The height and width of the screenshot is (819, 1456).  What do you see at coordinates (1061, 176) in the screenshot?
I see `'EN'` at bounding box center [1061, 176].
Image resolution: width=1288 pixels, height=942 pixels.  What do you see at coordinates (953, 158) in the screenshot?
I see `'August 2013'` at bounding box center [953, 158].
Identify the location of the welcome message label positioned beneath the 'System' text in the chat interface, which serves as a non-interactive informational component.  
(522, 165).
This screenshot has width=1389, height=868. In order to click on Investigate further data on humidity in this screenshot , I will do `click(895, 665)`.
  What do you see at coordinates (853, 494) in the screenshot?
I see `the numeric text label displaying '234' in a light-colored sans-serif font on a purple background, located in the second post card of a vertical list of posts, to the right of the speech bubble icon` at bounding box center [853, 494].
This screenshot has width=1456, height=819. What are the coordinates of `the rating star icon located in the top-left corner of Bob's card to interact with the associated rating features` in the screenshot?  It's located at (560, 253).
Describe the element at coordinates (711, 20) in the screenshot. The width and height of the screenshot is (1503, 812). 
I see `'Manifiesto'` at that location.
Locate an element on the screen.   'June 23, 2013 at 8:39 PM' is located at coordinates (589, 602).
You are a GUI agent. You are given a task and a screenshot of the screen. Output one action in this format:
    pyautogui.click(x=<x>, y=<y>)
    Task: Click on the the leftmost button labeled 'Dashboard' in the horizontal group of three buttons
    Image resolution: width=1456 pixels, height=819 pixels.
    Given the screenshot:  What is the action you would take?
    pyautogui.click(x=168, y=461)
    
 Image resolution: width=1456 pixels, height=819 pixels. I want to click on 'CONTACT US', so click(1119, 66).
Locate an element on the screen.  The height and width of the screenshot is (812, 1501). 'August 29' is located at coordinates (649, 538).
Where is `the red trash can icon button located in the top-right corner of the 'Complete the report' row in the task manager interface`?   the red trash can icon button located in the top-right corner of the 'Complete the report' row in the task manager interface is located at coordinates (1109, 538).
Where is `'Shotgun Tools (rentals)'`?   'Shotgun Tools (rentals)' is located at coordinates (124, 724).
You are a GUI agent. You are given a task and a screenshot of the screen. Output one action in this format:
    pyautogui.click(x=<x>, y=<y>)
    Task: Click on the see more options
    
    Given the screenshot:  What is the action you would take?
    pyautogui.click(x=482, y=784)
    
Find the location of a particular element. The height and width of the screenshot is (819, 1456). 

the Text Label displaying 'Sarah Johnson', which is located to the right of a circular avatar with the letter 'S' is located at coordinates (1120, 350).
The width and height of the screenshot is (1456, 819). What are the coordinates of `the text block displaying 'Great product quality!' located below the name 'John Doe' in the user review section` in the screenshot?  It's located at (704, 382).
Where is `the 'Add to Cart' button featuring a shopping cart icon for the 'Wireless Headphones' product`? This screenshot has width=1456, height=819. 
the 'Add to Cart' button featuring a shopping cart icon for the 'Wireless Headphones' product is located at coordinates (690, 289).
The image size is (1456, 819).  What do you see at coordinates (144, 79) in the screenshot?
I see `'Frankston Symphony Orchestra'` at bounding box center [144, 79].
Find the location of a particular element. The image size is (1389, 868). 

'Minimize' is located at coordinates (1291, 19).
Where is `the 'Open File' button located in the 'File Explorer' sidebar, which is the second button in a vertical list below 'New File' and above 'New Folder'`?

_ _ _ _ _ _ _

_SET TASK_.
Please identify every line in the material above that contains the word "shopping", and copy each such line in full.

_TASK OUTPUT_.
Where is `the 'Add to Cart' button featuring a shopping cart icon for the 'Wireless Headphones' product`? This screenshot has width=1456, height=819. 
the 'Add to Cart' button featuring a shopping cart icon for the 'Wireless Headphones' product is located at coordinates (690, 289).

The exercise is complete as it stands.